Si nous osons prendre comme référence pour le futur tant le règne politique de sir Anerood Jugnauth que son impact sur la vie économique de ce pays, le terme qui va meubler son absence ce ne sera ni plus ni moins que le miracle économique. Et si on devait pousser cette logique dans son dernier retranchement, la situation actuelle avec ses nombreux incertitudes et défis détient-elle les éléments pour qu’un deuxième miracle économique se produise ? 

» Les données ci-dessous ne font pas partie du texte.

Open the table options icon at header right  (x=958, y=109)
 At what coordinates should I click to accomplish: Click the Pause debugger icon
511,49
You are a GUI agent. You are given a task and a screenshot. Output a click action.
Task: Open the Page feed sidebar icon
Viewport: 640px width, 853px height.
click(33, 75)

Rien n’est impossible. Cependant il faut avoir les pieds bien sur terre. Nous faisons actuellement face à une situation extrêmement complexe. La raison est que nous nous trouvons dans le cadre d’une nouvelle phase de développement d’une économie axée sur le service. De nouveaux facteurs constitués par des éléments associés à l’avènement de nouvelles technologies ou bien les technologies émergentes ou innovantes sont entrés en jeu. Mon attention porte plus particulièrement dans la direction de l’intelligence artificielle ou encore en direction du bitcoin qui sert d’unité monétaire numérique dans un réseau où le transfert dans le cadre de l’utilisation de cette monnaie innovante peut s’effectuer de pair à pair sans le recours à une autorité centrale telle une Banque centrale. Le défi pour les têtes pensantes qui se penchent sur l’architecture à venir de l’économie nationale va consister à mettre en place les structures requises susceptibles de favoriser l’émergence d’une nouvelle adhésion aux atouts des technologies innovantes en veillant avec force que le système de notre éducation nationale est également intégré dans ce vaste mouvement de changement. 

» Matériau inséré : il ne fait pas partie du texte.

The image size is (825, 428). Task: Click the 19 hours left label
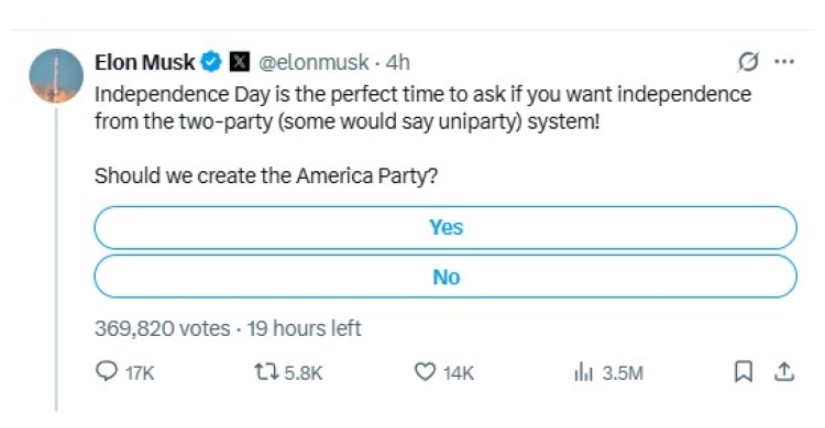click(304, 328)
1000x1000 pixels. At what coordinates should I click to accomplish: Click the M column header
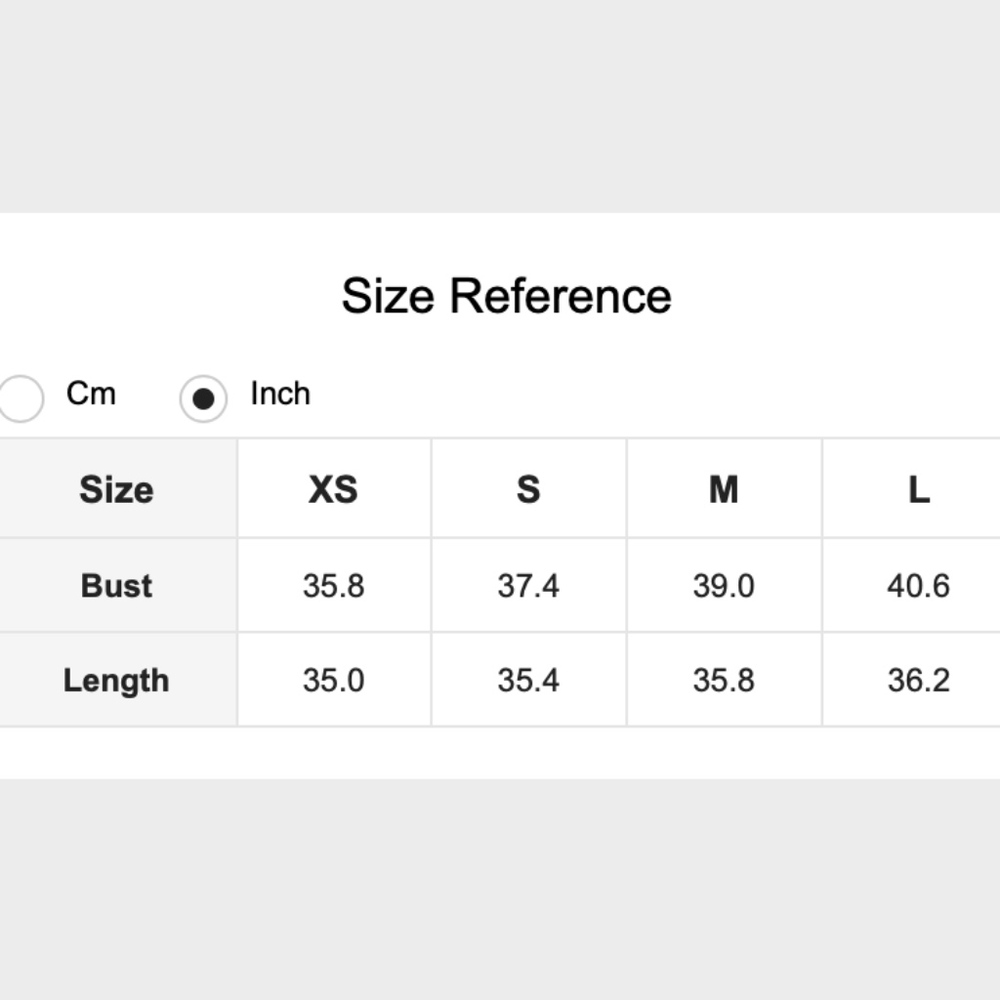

La nature de la situation actuelle nous pose bien des défis. Oublions pour un moment le rôle que le secteur du textile a joué jusqu’ici et continue de jouer encore sur la scène économique. Certaines usines avant-gardistes ont énormément investi dans l’acquisition de nouvelles compétences dans le but précis de leur permettre de maîtriser la gestion des équipements dont la fabrication s’inspire de l’apport des technologies innovantes. Avec un marché garanti pour leur produit, ce type d’usines seront en mesure de survivre. Une situation qui suggère que nous sommes forcément appelés à nous orienter davantage vers des créneaux susceptibles de nous permettre de réaliser un nouveau miracle économique. 

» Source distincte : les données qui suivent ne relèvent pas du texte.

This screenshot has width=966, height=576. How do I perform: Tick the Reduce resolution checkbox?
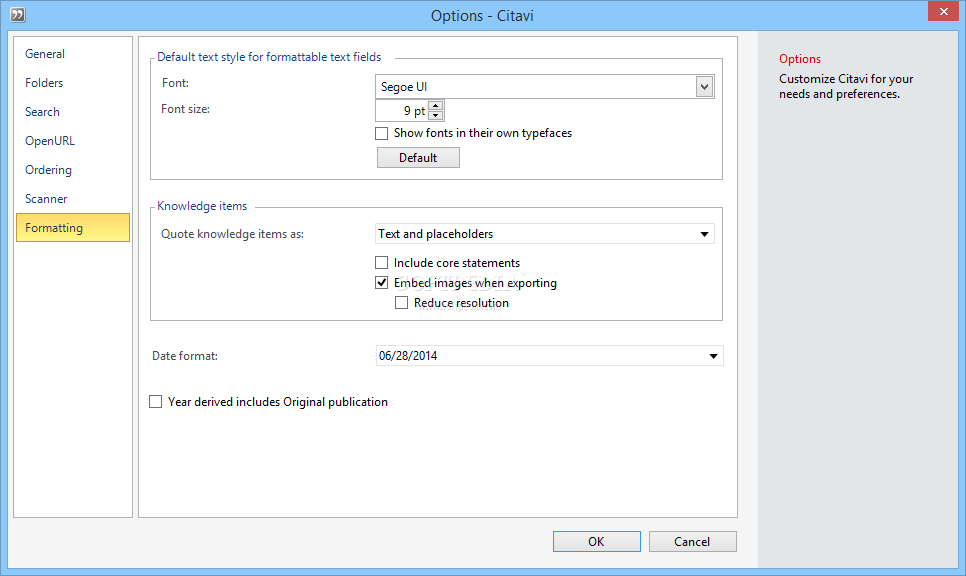[401, 303]
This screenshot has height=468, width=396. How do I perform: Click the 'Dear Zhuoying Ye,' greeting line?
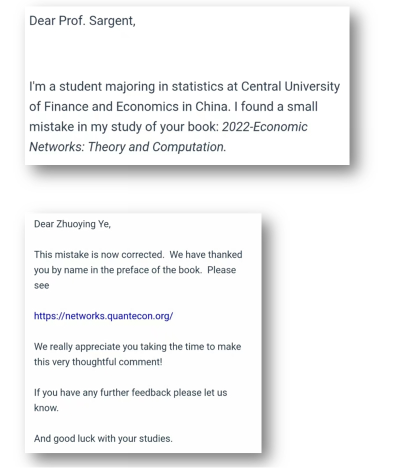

Quelles sont alors les conditions que le pays devrait s’imposer dans le but de s’offrir une nouvelle dynamique économique ? 
Il n’y a pas quatre chemins pour atteindre les rives d’un nouveau miracle économique. L’investissement conséquent dans l’apport des technologies innovantes est une condition indispensable pour s’offrir un deuxième miracle. Je cible tout particulièrement l’intelligence artificielle. Le remplacement des humains par des robots avec la contribution de l’intelligence artificielle est une réalité inévitable. La globalisation fera le reste. Quel autre modèle économique pour le pays à part un marché économique deux fois plus libre que celui dont on dispose pour le moment et où il n’existera aucune tentative pour contrôler tant soit peu le fonctionnement des opérateurs du privé ? Le défi de ce gouvernement consiste à respecter totalement la liberté des acteurs du secteur privé afin de permettre au génie mauricien de dévoiler tout le potentiel dont il est en mesure de manifester. Je souhaite ardemment que la perte nationale occasionnée par la mort de SAJ va provoquer une réflexion en profondeur portée sur les grandes valeurs qui ont constitué les assises même de son parcours politique et qui lui ont valu de recevoir le titre de père du miracle économique mauricien, de tirer les leçons de cette expérience et de tout mettre en œuvre pour leur réadaptation en vue de favoriser un nouveau départ pour le pays.